**Prompt:** Work through the entries below line by line and give the number of lines with the string "three", nothing else.

::: Data provided

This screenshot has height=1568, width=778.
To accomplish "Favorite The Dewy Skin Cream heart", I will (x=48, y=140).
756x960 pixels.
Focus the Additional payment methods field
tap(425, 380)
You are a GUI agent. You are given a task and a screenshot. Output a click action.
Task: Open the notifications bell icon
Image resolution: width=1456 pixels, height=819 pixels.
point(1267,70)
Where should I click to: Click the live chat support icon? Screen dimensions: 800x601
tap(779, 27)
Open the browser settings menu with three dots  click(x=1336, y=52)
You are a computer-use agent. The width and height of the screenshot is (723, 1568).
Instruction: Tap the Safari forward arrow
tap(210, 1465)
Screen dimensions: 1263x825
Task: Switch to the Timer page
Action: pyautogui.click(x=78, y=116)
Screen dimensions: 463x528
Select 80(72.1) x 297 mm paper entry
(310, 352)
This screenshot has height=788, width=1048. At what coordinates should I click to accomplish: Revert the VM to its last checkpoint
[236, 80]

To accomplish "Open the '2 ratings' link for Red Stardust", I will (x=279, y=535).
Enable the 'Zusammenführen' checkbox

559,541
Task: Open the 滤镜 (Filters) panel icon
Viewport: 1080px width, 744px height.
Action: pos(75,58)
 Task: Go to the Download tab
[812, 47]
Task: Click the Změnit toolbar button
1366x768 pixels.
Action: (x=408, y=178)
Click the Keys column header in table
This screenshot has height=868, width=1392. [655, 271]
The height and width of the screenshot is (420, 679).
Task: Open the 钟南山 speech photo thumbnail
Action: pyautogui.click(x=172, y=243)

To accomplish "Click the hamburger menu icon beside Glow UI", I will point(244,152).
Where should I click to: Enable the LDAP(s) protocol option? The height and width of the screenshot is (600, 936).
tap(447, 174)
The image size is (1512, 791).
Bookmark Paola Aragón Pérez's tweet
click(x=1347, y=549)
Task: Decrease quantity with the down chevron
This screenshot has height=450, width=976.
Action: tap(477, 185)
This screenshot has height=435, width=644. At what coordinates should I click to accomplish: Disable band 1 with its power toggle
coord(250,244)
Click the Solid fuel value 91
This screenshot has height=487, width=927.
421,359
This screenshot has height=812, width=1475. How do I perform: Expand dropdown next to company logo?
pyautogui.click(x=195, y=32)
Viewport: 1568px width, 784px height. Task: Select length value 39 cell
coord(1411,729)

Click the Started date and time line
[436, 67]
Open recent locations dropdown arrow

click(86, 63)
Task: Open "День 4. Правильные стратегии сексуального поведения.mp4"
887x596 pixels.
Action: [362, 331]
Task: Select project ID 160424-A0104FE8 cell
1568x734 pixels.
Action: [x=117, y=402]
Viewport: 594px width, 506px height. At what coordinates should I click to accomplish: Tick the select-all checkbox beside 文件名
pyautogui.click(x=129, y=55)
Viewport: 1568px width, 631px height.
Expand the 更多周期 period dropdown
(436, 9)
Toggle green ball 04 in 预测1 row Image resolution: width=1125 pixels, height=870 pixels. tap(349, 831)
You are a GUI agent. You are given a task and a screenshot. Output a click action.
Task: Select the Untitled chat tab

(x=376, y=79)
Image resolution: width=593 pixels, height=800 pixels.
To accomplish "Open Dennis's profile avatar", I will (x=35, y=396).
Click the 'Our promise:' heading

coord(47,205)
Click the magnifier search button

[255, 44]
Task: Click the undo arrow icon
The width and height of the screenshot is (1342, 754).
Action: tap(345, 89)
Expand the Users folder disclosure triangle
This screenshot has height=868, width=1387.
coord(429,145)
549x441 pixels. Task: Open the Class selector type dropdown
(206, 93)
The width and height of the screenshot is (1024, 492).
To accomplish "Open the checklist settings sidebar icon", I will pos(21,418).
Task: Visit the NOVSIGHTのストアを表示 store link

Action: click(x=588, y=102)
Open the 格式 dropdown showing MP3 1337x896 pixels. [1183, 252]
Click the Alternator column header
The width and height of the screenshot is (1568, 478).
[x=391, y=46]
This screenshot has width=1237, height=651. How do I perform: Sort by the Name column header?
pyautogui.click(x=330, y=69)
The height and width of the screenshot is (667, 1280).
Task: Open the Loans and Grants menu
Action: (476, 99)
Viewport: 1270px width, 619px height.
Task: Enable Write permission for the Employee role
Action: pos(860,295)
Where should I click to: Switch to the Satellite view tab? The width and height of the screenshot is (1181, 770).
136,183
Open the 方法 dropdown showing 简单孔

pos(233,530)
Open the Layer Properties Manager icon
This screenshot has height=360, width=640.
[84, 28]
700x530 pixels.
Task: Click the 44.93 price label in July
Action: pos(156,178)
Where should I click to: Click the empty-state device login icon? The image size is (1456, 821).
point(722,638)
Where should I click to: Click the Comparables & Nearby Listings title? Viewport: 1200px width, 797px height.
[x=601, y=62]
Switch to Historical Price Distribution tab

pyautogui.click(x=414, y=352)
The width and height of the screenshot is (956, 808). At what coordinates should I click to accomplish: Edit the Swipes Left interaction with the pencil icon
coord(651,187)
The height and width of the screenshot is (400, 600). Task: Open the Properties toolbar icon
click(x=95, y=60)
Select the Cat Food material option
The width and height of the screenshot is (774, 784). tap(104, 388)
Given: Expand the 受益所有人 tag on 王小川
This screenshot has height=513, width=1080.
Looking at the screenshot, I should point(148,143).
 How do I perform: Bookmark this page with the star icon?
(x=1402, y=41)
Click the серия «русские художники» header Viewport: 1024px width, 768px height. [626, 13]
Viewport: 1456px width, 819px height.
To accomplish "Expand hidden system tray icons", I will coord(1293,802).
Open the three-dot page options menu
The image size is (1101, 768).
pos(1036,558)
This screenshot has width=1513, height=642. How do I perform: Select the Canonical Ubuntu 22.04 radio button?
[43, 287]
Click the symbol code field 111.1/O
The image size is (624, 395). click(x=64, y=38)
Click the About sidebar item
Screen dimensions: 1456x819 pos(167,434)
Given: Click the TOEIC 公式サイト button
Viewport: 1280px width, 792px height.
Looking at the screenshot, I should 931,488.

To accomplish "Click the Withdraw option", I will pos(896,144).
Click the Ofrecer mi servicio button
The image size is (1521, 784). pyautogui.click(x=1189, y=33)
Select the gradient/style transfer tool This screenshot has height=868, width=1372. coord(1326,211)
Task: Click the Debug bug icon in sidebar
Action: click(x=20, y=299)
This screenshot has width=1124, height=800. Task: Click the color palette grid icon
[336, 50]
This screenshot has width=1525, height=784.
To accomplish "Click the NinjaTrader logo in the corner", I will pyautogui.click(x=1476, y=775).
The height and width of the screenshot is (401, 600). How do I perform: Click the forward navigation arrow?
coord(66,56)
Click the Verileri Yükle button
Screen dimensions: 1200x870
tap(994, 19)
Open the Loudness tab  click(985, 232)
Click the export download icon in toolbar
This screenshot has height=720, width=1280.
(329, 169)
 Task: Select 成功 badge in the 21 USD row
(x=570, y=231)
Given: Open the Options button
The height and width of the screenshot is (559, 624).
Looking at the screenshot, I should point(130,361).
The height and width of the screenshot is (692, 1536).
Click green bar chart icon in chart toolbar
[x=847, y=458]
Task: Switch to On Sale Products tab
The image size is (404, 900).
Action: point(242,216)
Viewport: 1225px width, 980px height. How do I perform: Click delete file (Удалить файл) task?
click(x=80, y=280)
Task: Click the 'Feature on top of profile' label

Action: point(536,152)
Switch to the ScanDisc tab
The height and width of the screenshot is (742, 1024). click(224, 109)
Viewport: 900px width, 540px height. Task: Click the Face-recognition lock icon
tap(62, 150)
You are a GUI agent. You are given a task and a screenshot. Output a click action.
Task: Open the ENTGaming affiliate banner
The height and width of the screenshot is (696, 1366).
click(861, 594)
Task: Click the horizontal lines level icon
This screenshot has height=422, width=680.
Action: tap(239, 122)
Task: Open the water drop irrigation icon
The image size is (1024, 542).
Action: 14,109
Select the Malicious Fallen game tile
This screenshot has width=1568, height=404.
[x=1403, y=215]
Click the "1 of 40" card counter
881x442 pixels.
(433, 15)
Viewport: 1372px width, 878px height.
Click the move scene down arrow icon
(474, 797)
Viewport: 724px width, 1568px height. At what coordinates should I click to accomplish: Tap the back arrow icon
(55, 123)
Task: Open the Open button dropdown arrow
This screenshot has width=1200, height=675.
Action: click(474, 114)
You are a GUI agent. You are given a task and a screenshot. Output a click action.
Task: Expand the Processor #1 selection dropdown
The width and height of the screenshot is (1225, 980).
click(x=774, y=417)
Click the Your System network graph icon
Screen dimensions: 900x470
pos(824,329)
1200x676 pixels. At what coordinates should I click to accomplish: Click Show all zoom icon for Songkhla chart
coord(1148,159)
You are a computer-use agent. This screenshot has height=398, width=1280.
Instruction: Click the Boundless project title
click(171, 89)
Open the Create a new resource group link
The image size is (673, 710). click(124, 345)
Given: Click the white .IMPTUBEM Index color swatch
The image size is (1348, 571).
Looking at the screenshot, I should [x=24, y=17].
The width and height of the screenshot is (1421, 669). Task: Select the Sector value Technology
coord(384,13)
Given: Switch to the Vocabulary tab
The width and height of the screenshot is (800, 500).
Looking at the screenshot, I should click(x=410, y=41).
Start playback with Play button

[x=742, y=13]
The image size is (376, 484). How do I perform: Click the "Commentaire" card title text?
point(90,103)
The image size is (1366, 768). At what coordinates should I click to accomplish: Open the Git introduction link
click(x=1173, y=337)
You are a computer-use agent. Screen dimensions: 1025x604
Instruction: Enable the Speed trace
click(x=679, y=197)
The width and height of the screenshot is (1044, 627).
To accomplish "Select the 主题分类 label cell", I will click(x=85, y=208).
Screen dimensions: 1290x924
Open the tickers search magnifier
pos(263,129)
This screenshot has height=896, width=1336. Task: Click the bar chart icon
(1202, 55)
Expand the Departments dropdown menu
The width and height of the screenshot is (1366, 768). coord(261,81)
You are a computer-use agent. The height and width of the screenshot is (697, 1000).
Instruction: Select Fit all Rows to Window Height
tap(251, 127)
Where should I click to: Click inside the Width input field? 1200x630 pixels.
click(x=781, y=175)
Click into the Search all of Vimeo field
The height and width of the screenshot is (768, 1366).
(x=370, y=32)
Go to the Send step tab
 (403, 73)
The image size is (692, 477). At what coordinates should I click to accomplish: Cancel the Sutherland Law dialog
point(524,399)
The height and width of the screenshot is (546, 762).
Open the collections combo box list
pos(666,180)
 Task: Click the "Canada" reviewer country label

::::::

**Solution:** 2